■ **ACTION ITEM**
Copy every record verbatim. Leave the pictures out.

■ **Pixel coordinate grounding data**
──────

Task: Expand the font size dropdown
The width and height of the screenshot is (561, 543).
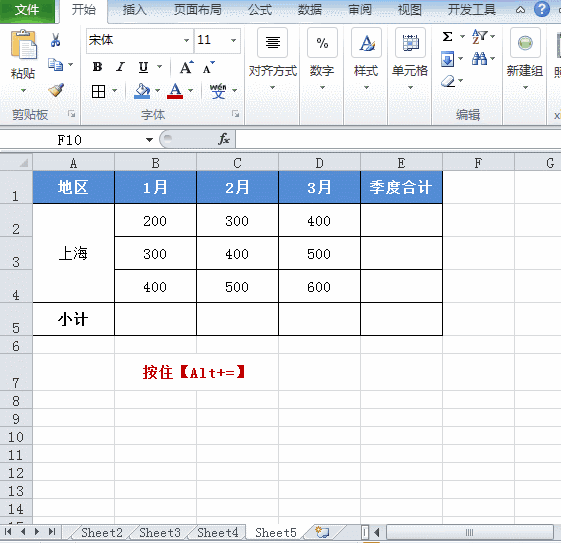Action: point(233,40)

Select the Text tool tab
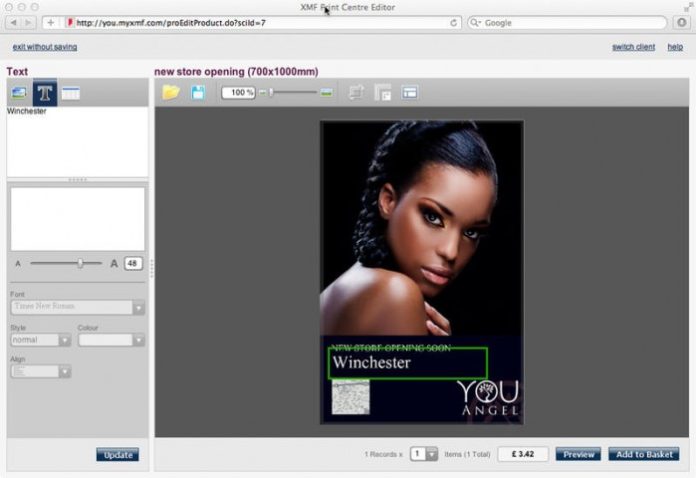pos(45,93)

──────

■ **SOLUTION FOR THIS EXERCISE**
Task: Expand the font size dropdown
The width and height of the screenshot is (561, 543).
Action: point(233,40)

Select the Text tool tab
pos(45,93)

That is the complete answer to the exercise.